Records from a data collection

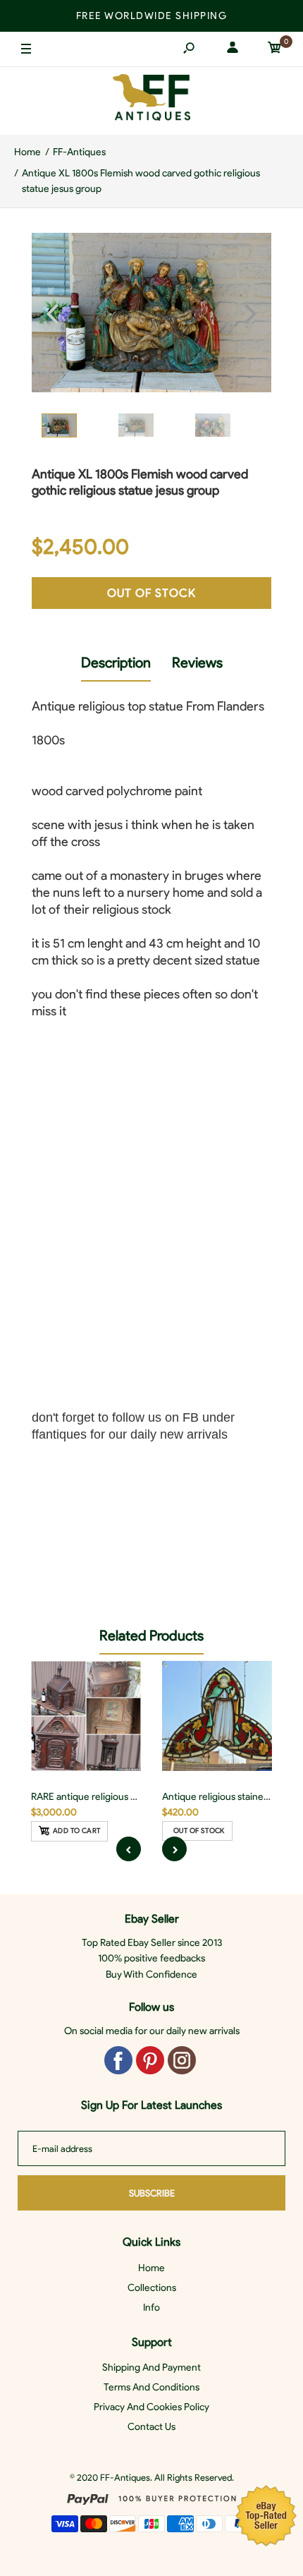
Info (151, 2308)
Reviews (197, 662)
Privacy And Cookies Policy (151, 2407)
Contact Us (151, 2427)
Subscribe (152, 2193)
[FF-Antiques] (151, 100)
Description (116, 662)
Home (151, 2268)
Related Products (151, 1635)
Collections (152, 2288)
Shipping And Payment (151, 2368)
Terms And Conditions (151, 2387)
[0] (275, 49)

==

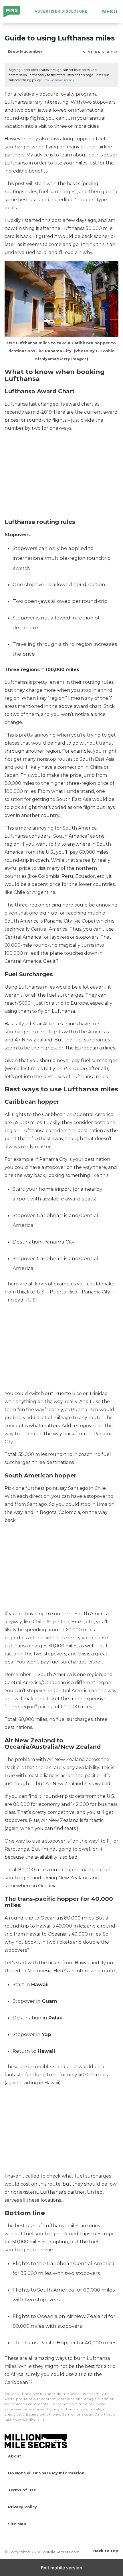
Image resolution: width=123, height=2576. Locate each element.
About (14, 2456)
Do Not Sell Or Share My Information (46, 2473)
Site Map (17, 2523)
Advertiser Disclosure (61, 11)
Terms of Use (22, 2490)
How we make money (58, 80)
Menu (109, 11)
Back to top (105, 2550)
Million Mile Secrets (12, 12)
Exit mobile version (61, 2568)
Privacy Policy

[Task goal]
Word for word, restate the lines of the data above that fall between the line holding "Info (151, 2308)" and the line holding "[0] (275, 49)", inclusive, and no other lines.

[Solution for this problem]
Info (151, 2308)
Reviews (197, 662)
Privacy And Cookies Policy (151, 2407)
Contact Us (151, 2427)
Subscribe (152, 2193)
[FF-Antiques] (151, 100)
Description (116, 662)
Home (151, 2268)
Related Products (151, 1635)
Collections (152, 2288)
Shipping And Payment (151, 2368)
Terms And Conditions (151, 2387)
[0] (275, 49)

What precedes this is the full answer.